Besides activating this capability for this bot, you must activate the AI at the module level and open a replenishing token account.
Contact your CS for more information.
Test - Preview
Test the Flow actions by selecting a chat channel that can ran the bot you are designing. Test your bot often to see the customer's experience. Make sure the flow "makes sense" to the first time visitor.
Test – Debug
The debugger enables admins to see the historical context of any conversation by entering the conversation ID. Click here to learn more about this topic.
Step 2: Envisioning your bot
The tools at your disposal can help you plan the bot in a systematic manner – from the top – down.
Write down what mission the bot will have (not how it is going to do it) and what organizational goals it is going to accomplish (for example, less conversions ending with a human agent, save agent time by finishing technical procedures, directing traffic to the correct department, etc.)
Once the goals are clear, create the flow that the customer will go through to accomplish those goals.
Keep the process as general as possible – jotting the choices the customer will get in the first step, then in the second step.For every selection the customer will see, open a Say step with that choice as its heading.
As you add more layers, try to identify repeating patterns.

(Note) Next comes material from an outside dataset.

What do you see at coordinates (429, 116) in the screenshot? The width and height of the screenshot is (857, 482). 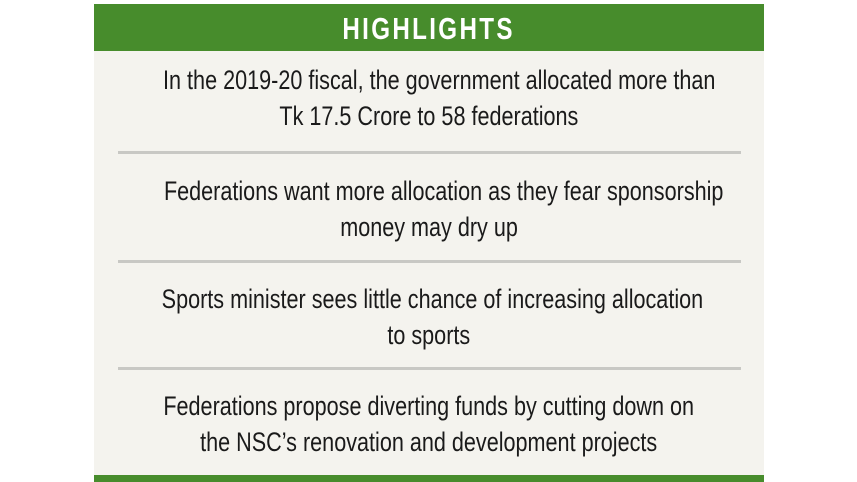 I see `highlight-item-1-line-2: Tk 17.5 Crore to 58 federations` at bounding box center [429, 116].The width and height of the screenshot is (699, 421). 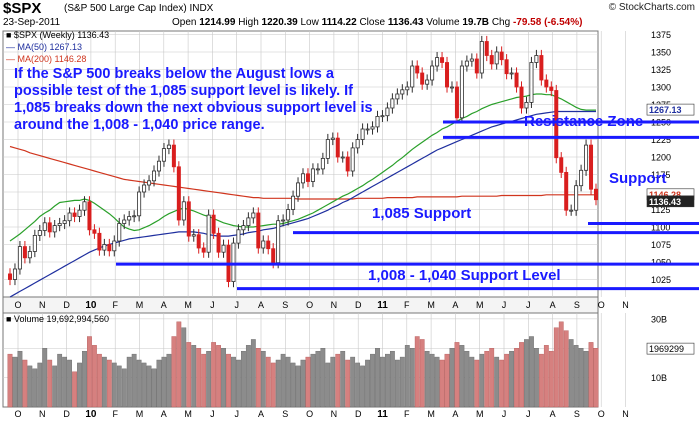 I want to click on x-axis-strip, so click(x=300, y=305).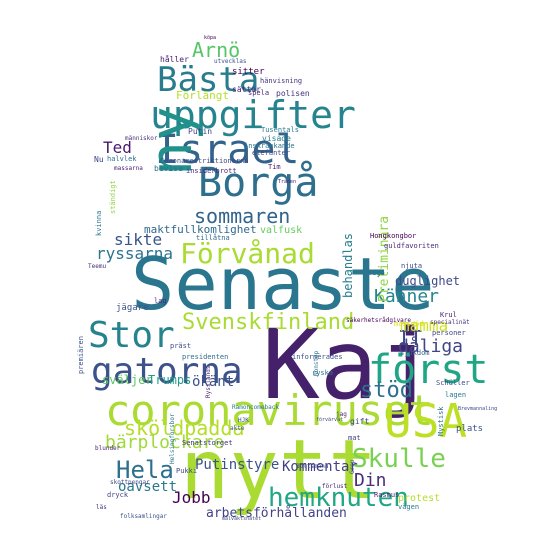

When a few procedures require the same handling, see if you can just send the flow to that step using the Jump step.
Maximize the Flow Settings to cover common customer behaviors such as not responding to the bot request.
Step 3: Management Steps
Certain steps act as “flow managers”, dealing specifically with unexpected events in the flow.
Unknown Step
Place Unknown steps in the Flow followed by the steps that will handle situation.
Note: In a flow with more than one unknown step, the customer will be diverted to the closest one. Messages to the customer should reflect the flow advancement. For example, an Unknown step at the top of the flow may be followed by a message asking the user to select a topic, while an Unknown step further down may offer the customer to repeat the last option.
End Step
Add an End step at the end of each branch of the flow that doesn’t have a Jump step or a Forward step.